The CBGB scene of New York in the 1970s was a monumental time in popular culture. The New York Dolls, Ramones, Blondie, Talking Heads, Patti Smith; many of the most influential American musical figures of the era cut their teeth at that dingy bar in SoHo. Television was another legendary outfit that germinated and first found success in that sweaty hole.
These days they are one of the most well-respected guitar bands of all time. Their 1977 debut album, Marquee Moon, features some of the most iconic six-string licks of the whole scene. Hooky, complex and imagery laden, tracks like ‘See No Evil, ‘Marquee Moon’ and ‘Prove It’, cemented Tom Verlaine and the band CBGB’s very own guitar heroes. Their playing went far beyond anything that the New York Dolls had done, and with a minimalist outlook, set the foundations for future guitar pioneers Sonic Youth, Dinosaur Jr., and more recently, bands like Ought.
One classic feature of Television’s career is that punk icon, Richard Hell, was their original bassist. This was before he and former New York Dolls guitarist Johnny Thunders formed The Heartbreakers, which he also quickly left to form The Voidoids. Hell and Television frontman Tom Verlaine had met in school and became great friends. In fact, they even ran away from school and were arrested by the police for a spat on minor crimes before they moved to New York as young adults.
When Verlaine and Hell reconvened in New York in the early ’70s, they formed The Neon Boys with drummer Billy Ficca. In March that year, they hired second guitarist Richard Lloyd and renamed themselves Television.
In Television’s early days, the songwriting duties were split evenly between Hell and Verlaine, with Lloyd often adding parts to the mix. As the band started to gig and find their sound, tensions arose as Verlaine, Lloyd and Ficca developed their artistry and began experimenting with instrumentation and composition. Hell being Hell, he remained untrained in his musical style, and so the cracks started to show.
Verlaine felt that Hell’s manic onstage behaviour was overshadowing his songs and is alleged to have told him to “stop jumping around” during a set.
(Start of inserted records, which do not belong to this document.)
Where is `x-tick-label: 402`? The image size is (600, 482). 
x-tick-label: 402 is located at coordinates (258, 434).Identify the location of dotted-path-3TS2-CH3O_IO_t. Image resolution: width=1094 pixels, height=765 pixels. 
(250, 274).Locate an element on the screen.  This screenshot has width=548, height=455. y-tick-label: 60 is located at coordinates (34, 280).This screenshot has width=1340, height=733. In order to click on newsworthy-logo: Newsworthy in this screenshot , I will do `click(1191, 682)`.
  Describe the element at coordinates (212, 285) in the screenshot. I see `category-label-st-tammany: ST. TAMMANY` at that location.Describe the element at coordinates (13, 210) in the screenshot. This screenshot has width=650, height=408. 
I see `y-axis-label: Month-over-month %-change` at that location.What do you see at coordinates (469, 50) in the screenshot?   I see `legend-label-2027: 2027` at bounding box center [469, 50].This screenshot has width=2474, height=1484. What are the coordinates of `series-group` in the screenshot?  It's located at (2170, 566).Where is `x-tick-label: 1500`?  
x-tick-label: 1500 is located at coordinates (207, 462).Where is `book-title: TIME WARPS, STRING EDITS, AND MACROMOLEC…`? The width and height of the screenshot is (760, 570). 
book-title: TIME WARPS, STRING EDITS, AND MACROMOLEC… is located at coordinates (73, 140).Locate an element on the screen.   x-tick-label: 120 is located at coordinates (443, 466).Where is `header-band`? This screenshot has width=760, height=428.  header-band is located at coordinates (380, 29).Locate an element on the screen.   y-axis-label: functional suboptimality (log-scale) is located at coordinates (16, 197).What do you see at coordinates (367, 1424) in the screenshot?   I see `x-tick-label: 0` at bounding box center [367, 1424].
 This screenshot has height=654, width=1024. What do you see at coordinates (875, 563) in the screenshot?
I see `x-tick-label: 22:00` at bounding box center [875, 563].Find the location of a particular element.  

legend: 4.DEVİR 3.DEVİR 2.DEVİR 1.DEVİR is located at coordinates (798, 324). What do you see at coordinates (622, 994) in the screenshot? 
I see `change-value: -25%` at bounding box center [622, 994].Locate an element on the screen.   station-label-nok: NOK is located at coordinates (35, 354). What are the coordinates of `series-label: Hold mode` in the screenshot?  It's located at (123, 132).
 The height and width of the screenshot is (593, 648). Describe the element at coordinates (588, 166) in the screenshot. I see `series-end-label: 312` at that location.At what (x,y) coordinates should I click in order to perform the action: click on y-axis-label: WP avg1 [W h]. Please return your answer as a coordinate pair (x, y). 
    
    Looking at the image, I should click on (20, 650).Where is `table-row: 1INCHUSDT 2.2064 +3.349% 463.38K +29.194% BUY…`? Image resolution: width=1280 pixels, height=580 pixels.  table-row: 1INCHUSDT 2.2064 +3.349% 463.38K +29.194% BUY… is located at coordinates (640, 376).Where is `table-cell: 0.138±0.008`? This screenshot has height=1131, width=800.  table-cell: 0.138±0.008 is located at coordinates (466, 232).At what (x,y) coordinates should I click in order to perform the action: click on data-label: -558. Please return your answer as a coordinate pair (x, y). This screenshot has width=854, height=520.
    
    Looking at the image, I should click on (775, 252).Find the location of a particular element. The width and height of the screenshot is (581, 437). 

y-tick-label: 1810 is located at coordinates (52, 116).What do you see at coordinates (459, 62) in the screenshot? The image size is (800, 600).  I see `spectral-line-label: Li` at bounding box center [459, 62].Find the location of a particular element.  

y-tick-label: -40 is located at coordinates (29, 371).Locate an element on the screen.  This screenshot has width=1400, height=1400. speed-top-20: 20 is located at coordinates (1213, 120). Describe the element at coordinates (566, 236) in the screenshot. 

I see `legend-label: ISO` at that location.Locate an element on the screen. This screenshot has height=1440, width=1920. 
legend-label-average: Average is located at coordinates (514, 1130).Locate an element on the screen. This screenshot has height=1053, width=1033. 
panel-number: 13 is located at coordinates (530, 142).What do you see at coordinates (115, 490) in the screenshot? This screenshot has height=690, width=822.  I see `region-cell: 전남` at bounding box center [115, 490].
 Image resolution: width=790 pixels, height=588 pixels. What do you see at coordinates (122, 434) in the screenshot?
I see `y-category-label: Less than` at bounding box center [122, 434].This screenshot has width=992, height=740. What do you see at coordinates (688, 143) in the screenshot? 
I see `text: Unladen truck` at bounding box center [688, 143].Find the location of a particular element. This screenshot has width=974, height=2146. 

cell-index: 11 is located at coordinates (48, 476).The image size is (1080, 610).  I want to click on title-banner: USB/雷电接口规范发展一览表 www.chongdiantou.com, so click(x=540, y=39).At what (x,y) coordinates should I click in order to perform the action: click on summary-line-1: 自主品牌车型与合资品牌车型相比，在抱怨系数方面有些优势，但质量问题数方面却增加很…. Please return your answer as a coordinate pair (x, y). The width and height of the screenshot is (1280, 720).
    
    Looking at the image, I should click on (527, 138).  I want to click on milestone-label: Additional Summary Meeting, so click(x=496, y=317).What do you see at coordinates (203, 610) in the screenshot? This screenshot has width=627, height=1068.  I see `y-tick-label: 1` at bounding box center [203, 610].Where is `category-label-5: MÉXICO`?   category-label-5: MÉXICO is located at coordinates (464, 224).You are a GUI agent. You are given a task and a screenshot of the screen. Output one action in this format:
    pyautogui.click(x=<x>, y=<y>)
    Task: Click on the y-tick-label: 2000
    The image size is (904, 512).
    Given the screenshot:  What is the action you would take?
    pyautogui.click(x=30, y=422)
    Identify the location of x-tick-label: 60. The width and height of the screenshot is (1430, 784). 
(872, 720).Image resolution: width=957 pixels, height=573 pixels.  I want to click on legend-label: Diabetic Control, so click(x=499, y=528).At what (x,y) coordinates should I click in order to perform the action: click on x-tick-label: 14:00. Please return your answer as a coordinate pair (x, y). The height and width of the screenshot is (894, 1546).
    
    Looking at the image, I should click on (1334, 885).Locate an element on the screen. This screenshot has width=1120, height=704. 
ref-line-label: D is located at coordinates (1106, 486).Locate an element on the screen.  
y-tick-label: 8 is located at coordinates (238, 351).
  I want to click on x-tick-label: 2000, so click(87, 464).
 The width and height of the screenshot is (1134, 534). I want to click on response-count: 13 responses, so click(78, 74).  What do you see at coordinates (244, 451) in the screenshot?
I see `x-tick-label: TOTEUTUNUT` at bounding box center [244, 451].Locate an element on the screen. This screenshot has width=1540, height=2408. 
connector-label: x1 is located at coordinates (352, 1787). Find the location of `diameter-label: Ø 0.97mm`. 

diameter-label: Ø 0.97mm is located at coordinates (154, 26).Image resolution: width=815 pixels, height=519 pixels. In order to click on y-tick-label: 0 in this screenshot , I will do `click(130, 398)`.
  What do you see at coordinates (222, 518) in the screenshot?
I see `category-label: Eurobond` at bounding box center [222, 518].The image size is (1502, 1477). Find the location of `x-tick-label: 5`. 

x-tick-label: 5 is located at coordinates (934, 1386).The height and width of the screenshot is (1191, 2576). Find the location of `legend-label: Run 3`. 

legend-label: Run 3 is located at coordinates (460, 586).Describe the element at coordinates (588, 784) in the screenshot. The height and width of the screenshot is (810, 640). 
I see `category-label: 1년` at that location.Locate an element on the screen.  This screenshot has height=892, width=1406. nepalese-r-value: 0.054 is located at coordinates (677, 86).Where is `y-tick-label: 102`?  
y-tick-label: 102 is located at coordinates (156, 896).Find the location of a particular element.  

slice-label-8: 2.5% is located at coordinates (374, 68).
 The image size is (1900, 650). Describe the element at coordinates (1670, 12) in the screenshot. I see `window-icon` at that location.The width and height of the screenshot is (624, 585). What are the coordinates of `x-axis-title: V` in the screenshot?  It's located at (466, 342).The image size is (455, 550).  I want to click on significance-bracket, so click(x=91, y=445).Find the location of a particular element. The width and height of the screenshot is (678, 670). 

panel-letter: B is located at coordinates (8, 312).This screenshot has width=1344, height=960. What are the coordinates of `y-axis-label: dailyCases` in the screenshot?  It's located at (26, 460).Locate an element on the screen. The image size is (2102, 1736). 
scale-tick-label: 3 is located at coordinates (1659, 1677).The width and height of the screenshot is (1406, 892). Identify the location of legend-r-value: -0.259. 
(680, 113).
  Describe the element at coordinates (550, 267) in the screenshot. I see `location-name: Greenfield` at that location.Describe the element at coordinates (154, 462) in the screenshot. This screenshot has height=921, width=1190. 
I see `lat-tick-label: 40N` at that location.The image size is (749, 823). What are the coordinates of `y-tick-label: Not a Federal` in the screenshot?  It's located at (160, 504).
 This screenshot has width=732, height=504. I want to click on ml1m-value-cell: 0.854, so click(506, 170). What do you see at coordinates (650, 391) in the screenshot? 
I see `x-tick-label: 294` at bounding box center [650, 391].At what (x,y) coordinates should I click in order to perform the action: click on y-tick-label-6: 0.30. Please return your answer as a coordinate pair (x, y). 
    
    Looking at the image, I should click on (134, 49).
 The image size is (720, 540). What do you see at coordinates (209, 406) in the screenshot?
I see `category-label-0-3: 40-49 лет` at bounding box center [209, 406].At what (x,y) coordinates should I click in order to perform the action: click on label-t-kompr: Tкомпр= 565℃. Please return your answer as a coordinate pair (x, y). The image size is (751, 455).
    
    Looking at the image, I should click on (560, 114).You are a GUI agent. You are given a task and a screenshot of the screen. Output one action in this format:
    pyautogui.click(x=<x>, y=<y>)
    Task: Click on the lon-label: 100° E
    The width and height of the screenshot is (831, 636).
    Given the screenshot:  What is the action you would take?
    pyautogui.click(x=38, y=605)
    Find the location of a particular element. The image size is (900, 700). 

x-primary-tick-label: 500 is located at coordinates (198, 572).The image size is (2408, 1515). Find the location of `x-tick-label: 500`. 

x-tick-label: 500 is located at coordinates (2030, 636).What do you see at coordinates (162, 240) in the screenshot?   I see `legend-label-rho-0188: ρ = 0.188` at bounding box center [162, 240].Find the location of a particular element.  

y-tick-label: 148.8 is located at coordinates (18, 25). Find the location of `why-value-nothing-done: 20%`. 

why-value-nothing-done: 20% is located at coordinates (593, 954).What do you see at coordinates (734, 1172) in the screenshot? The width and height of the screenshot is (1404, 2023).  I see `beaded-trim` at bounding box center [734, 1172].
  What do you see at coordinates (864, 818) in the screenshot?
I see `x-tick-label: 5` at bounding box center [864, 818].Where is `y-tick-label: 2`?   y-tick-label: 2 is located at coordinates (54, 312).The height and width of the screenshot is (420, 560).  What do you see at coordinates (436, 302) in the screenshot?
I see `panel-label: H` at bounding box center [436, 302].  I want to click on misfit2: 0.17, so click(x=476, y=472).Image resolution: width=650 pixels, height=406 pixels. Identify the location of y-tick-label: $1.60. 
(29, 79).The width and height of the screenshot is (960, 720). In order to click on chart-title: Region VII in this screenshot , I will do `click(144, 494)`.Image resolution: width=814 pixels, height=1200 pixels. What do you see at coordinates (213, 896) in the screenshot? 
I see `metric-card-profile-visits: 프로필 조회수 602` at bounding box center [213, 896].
It is also said that sometimes, he refused to play Hell’s songs, such as ‘Blank Generation’, which would become a signature of his and The Voidoids after departing Television.
A pre-fame Patti Smith wrote a piece on one of these early Television shows in an edition of The Soho Weekly. Of their unrelenting bassist, she said: “Hell raises it. He’s real neat, totally Highway 61. Tufted hair, perfect shades and a grey-blue gabardine suit reputed to have graced the frame of Raymond Chandler. The way he moves is so insane like a spastic Chuck Berry like as if the strangest spade was doing the split on desolation row.”
Smith opined: “His bass is total trash. A metallic gold fleck piece of shit he got in some pawnshop for $41. He has a driving monotonous way of playing it that comes on real sexy. He’s also a real fast mouth, spits those jokes from the spleen and keeps them coming.”
The conflict became to much to bear, and after the band were picked up by Island Records, Hell decided it was time to follow his own path. In 1975, he joined Thunders in The Heartbreakers, but then left to form his own outfit, The Voidoids in 1976.
Their debut album, Blank Generation, would become one of the most important pieces of art-punk ever made. It had a huge impact on The Clash, Sex Pistols, Sonic Youth and Minutemen, and showed that Hell was right in following his convictions and carving out his own colossal legacy.